= List of New York Rangers general managers =

The New York Rangers are a professional ice hockey team based in Manhattan, New York. They are members of the Metropolitan Division of the Eastern Conference of the National Hockey League (NHL). Playing their home games at Madison Square Garden, the Rangers are one of the oldest teams in the NHL, having joined in 1926 as an expansion franchise, and are part of the group of teams referred to as the Original Six. The Rangers were the first NHL franchise in the United States to win the Stanley Cup, which they have done four times (most recently in 1994). The team is commonly referred to by its famous nickname, "The Broadway Blueshirts", or more commonly in New York media, as simply the "Blueshirts". The team has had eleven general managers since their inception, not including Conn Smythe.
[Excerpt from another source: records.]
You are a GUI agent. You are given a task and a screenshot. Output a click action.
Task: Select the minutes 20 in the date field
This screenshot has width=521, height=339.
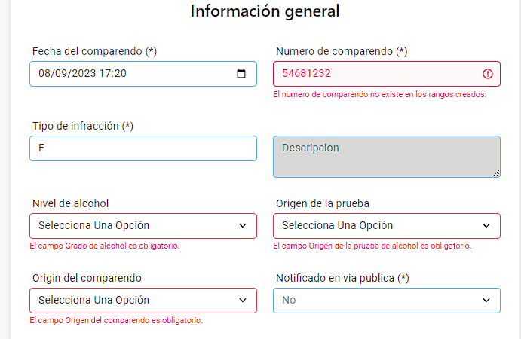click(x=120, y=73)
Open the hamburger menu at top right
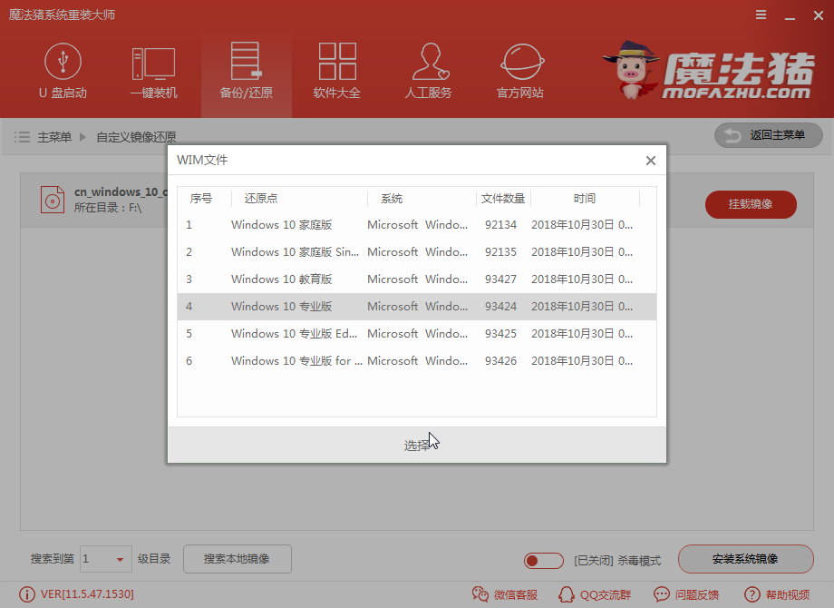834x608 pixels. point(761,15)
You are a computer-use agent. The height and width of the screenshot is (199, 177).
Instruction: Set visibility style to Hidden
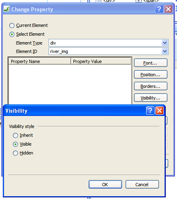click(x=15, y=153)
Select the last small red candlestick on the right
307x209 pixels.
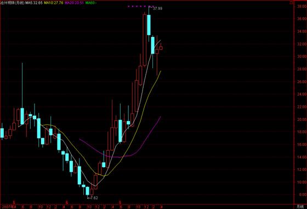coord(161,48)
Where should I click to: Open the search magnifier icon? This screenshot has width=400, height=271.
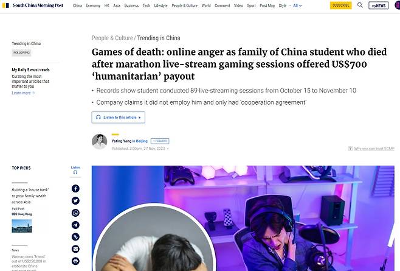coord(360,5)
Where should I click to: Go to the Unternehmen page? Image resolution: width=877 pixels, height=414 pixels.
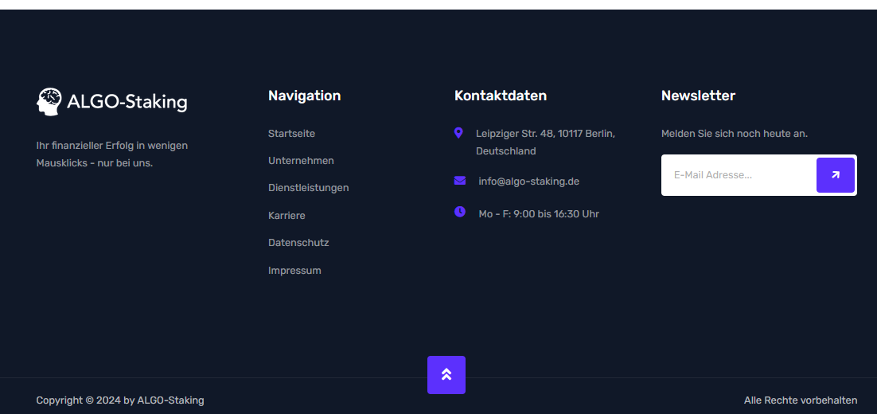[301, 161]
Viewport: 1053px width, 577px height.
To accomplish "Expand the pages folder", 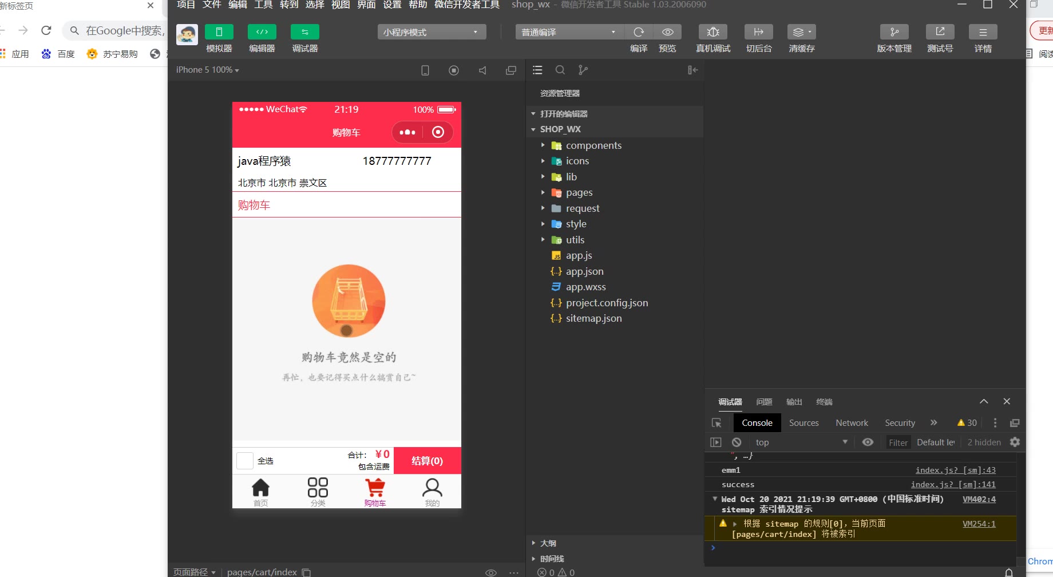I will [x=579, y=193].
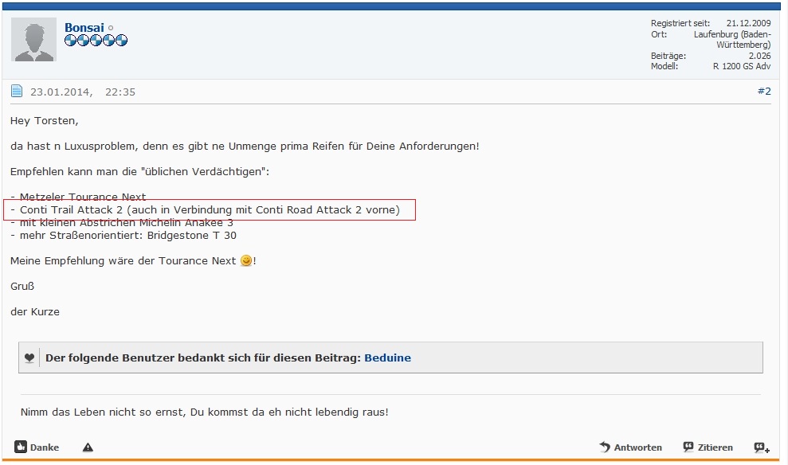Open Bonsai's user profile link
The image size is (788, 465).
click(84, 28)
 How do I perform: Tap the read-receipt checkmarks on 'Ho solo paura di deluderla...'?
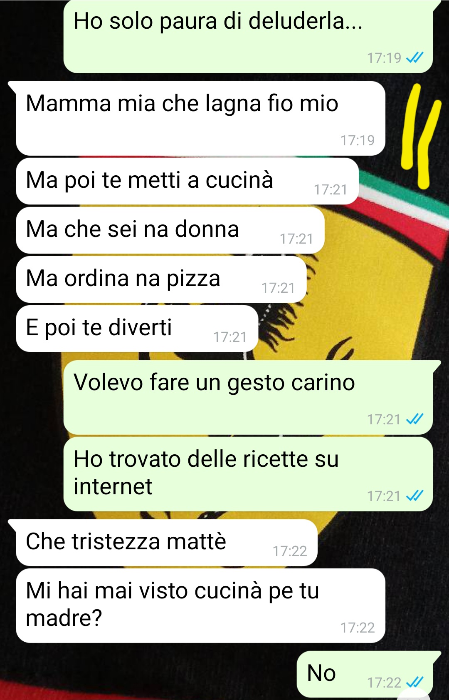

Smythe built the first Rangers team but was fired prior to the start of the inaugural season.

==Key==

Key of terms and definitions
| Term | Definition |
|---|---|
| No. | Number of general managers^{[a]} |
| Ref(s) | References |
| – | Does not apply |
| † | Elected to the Hockey Hall of Fame in the Builder category |

==General managers==

General managers of the New York Rangers
| No. | Name | Tenure | Accomplishments during this term | Ref(s) |
|---|---|---|---|---|
| – | Conn Smythe | 1926 – October 27, 1926 |  |  |
| 1 | Lester Patrick | October 27, 1926 – February 21, 1946 | Won Stanley Cup 3 times in 6 Final appearances (1928, 1929, 1932, 1933, 1937, 1940); 2 division titles and 15 playoff appearances; |  |
| 2 | Frank Boucher | February 21, 1946 – April 22, 1955 | 1 Stanley Cup Final appearance (1950); 2 playoff appearances; |  |
| 3 | Muzz Patrick | April 22, 1955 – October 30, 1964 | 4 playoff appearances; |  |
| 4 | Emile Francis† | October 30, 1964 – January 6, 1976 | 1 Stanley Cup Final appearance (1972); 9 playoff appearances; |  |
| 5 | John Ferguson Sr. | January 7, 1976 – June 2, 1978 | 1 playoff appearance; |  |
| 6 | Fred Shero† | June 2, 1978 – November 21, 1980 | 1 Stanley Cup Final appearance (1979); 2 playoff appearances; |  |
| 7 | Craig Patrick | November 21, 1980 – July 14, 1986 | 6 playoff appearances; |  |
| 8 | Phil Esposito | July 14, 1986 – May 24, 1989 | 2 playoff appearances; |  |
| 9 | Neil Smith | July 17, 1989 – March 28, 2000 | Won Presidents' Trophy two times (1991–92, 1993–94); Won Stanley Cup (1994); 1 conference title, 3 division titles, and 7 playoff appearances; |  |
| 10 | Glen Sather | June 1, 2000 – July 1, 2015 | 1 Stanley Cup Final appearance (2014); Won Presidents' Trophy (2014–15); 1 conference title, 2 division titles, and 9 playoff appearances; |  |
| 11 | Jeff Gorton | July 1, 2015 – May 5, 2021 | 2 playoff appearances; 1 Qualifiers appearance; |  |
| 12 | Chris Drury | May 5, 2021 – Present | 3 playoff appearances; 2 Conference Final appearances; Won Presidents' Trophy (2023–24); |  |

==See also==
- List of NHL general managers

==Notes==
- A running total of the number of general managers of the franchise. Thus any general manager who has two or more separate terms as general manager is only counted once.